§ OBJETIVO
Continúa el hilo del foro sobre el amplificador con el integrado upc1185h a partir del punto en que termina.

§ TEXTO PROPORCIONADO
□ □ □ □ □
# Amplificador upc1185h



## pachi2009 (Jun 19, 2009)

Hola muy buenas, soy nuevo en el foro, no tengo muchos conocimientos de electronica, pero estoy haciendo un amplificador con unos tda, el tema es que tengo una fuente simple y éstos se alimentan con fuente partida, quisiera saber si no tienen algún circuito para transformar la fuente simple a partida si me pueden ayudar desde ya muchas gracias.

Otra cosa tengo unos integrados unos upc1185h pero no encuentro por ningún lado el datasheet o algún circuito con esos integrados, si alguien tiene y no es mucha molestia que me pase algún circuito con esos integrados.

Un saludo y desde ya muchas gracias, el foro está muy bueno, estoy aprendiendo mucho y muy buena onda, nos vemos, adiós.


----------



## Cacho (Jun 19, 2009)

No será upc1188h?

Ese sí tiene datasheet.

Saludos


----------



## franko1819 (Jun 19, 2009)

No , porque yo tengo el mismo integrado que pachi2009 y no consigo el datasheet.


----------



## pachi2009 (Jun 20, 2009)

Es un upc1185h, los saqué de un minicomponente Hitachi viejo y no encuentro nada por ningún lado, leí algo y no se si el 1185h tiene 20 W o 5.8 W, hay otro datasheet del 1185h2.
Acá les dejo un circuito pero es del 1185h2, no se si se podrán usar los mismos componentes usando el 1185h

No podrá ser mpc1185h? Porque de ese hay varios y hay datasheet, igual encontré uno, del upc1185h acá se los dejo, díganme si éste sirve ?


----------



## franko1819 (Jun 20, 2009)

El mío proviene del mismo lado que el tuyo y probé ese circuito en la protoboard y no anduvo.


----------



## pachi2009 (Jun 20, 2009)

Que lástima, igual ahí encontré uno que dice upc1185h.


----------



## franko1819 (Jun 20, 2009)

Yo probé el primero que posteaste.


----------



## pachi2009 (Jun 22, 2009)
□ □ □ □ □
§ EXTRACTO DE DATOS

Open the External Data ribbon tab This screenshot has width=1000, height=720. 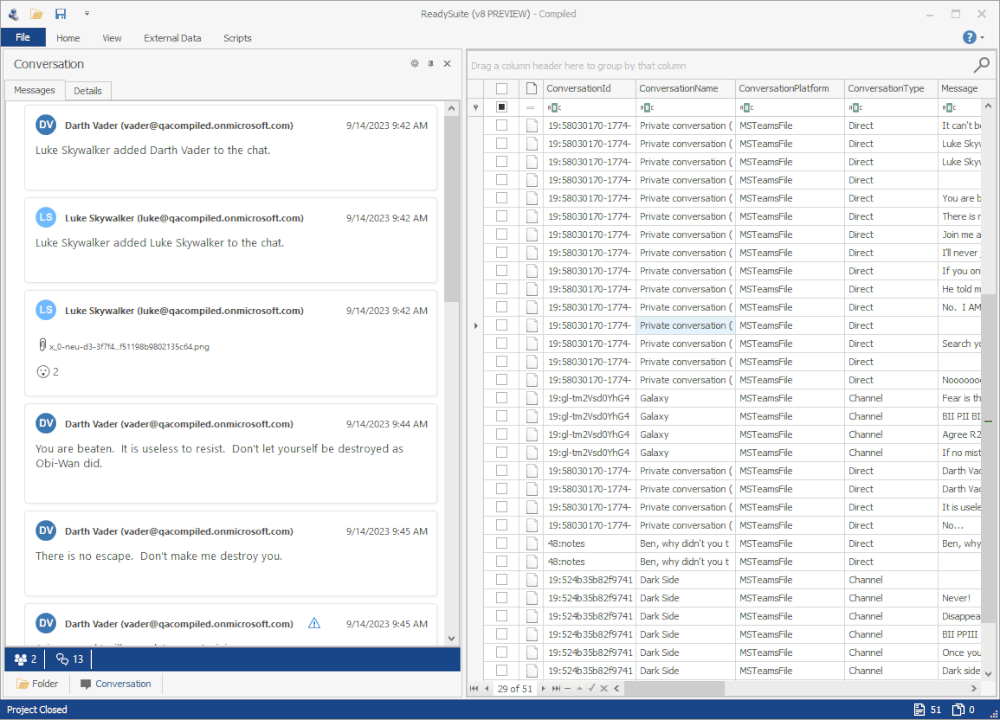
□ □ □ □ □
§ RESULTADO
Hola, muy buenas, pasé en blanco el último circuito que posteé, quería saber si está bien y si así, puede funcionar correctamente ? , desde ya muchas gracias, un saludo, espero que me puedan ayudar.


----------



## asrelial (Jul 2, 2010)

Tengo el upc1185h2, alguien ya probó el circuito, aunque voy a ensayar y luego les cuento, mi duda es sobre el voltaje de los capacitores, no se si afecten.


----------



## DOSMETROS (Jul 2, 2010)

asrelial dijo:


> yo tengo el upc1185h2, alguien ya probo el circuito, aunque voy a ensallar y luego les cuento, mi duda es sobre el voltaje de los capacitores no se si afecten


 

Con que tengan por lo menos un 30 % más de la tensión de alimentación estás bién!

Para 9 Vdc , utilizás de 12 Vdc.

Para 12 Vdc , utilizás de 17 Vdc.

Para 17 Vdc , utilizás de 25 Vdc.

Si alimentás con 12 Vdc y ponés para 40 o 50 Vdc no pasa nada , al contrario quedás más seguro !

Saludos !


----------



## asrelial (Jul 6, 2010)

Huy, gracias por resolverme la duda y gracias a eso ya armé el amplificador con el upc1185h2, le puse unos bafles de 40 W a 8 Ohm, alimentado a 12 V de una fuente de PC y suena genial, ademas de que es sencillo.


----------



## DOSMETROS (Jul 6, 2010)

De nada che  .

Y te felicito por el amplificador .

Saludos !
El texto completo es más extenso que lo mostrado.